The screen showing the ground commander winked out and was replaced with a forward-facing view off the bow of the ship. Already the blue flashes of engines was filling the space between the Inferno and the planet beyond—the shuttles carried the marines and tanks that would hopefully make good on Johnston's promise.
"All ahead full," Johnston ordered. "Get us close enough to drop the Reapers."
Part 4
Chapter 38
The Exile
The moment the Exile's vehicle passed through the portal she was assaulted by the unfiltered AMI transmissions of countless soldiers fighting for their lives. The cacophony threatened to overtake her, the pain of so many open channels spiking through her.
She redoubled the defenses in her mind, and casting out her Web as far as she could reach, she combed the battlefield for the consciousness of the Condemned platoon. Voices continued to wash over her, but her mental bulwarks held against the strain. As she searched, a picture of the battle formed in her mind. She picked up the views of dozens of soldiers, each snapshot pulling away the fog. In her mind's eye she pictured the Terran forces, and the Condemned lit up like beacons as she connected to their AMIs.
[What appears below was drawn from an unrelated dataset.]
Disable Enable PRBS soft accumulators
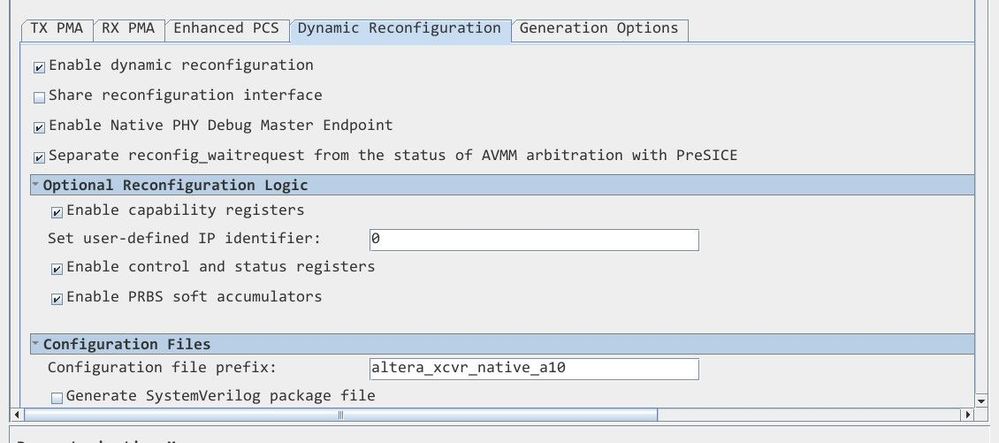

The Joint Fleet soldiers were set up in the dozen or so buildings that made up the research compound. They were built around the portal in a full three-sixty defense. The jungle beyond the buildings did not acknowledge the Terran claim to the land, and the foliage pressed in close, giving the enemy advantage of approach. An energy shield dome, just barely visible to the naked eye, ended only a few meters beyond the furthest building’s edge.
The Exile's battle map shuddered as a fireball slammed into the energy shield. Exile remained motionless, her attention focused beyond the vehicle she occupied and on those bright lights of consciousness that dotted the battlefield. The Condemned were the easiest to spot, their AMIs distinct compared to the average ground trooper, but the real difference came in the emotions they broadcast. Every soldier had some fear, no matter how veteran they were. The Condemned broadcast nothing—they were literally fearless.
Exile focused her Web onto one such light—the soldier repairing the shield generator. She spun her thoughts into a tendril and reached inside the soldier’s mind, attempting to see the battle from his perspective.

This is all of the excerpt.